Current evidence supports the notion that the same assay reagents (antibodies and internal standards) may also suffice from research to clinic, albeit with increasing levels of quality and regulatory documentation.
Thus, the technical barriers limiting translation of candidate biomarkers can be radically reduced, and several disconnected steps of the current process removed. With these improvements, and assuming the availability of stored samples appropriate to the specific clinical questions at hand, it will be feasible to test thousands of candidate biomarkers, and to translate the successes into clinical use in something on the order of five years.

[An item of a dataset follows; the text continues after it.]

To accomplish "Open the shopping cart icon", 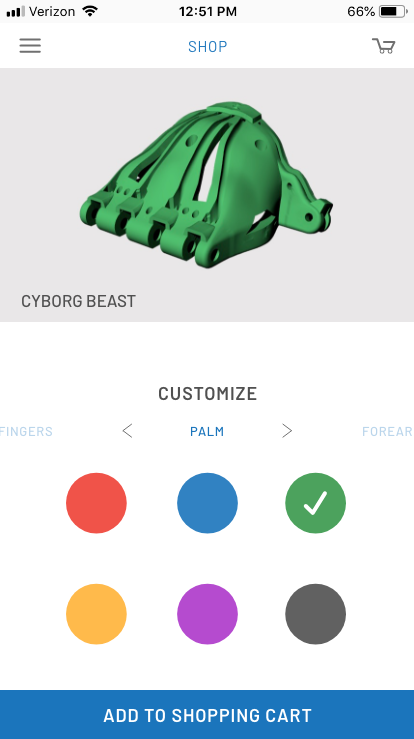I will click(x=383, y=46).
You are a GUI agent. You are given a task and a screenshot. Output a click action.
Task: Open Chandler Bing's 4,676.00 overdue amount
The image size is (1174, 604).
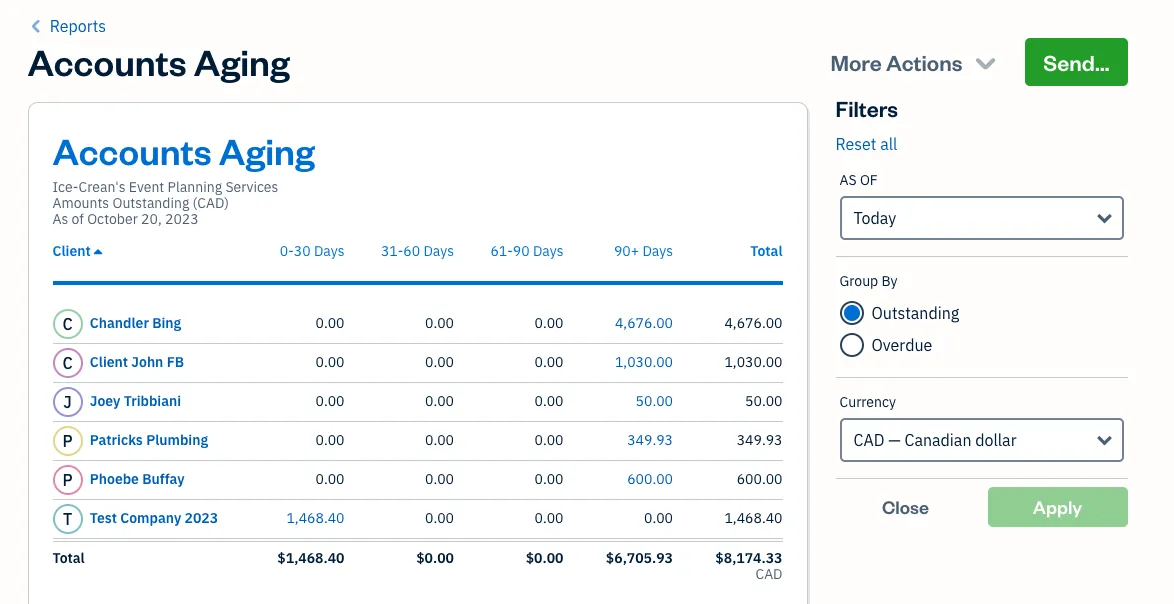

Of even greater long-term significance is the change this could bring about in the economics of healthcare. MS-based analysis provides a very low incremental cost per protein analyte once a sample is in process, as opposed to testing of each protein in separate aliquots in current clinical-quality immunoassay instruments. This paradigm change makes the development of multiplex tests more practical and less expensive, opening the way to successful tests for more complex and heterogeneous diseases including cancer.
The positive economic impact of early disease detection at reasonable cost is enormous, and justifies substantial efforts to re-engineer our currently unproductive biomarker pipeline.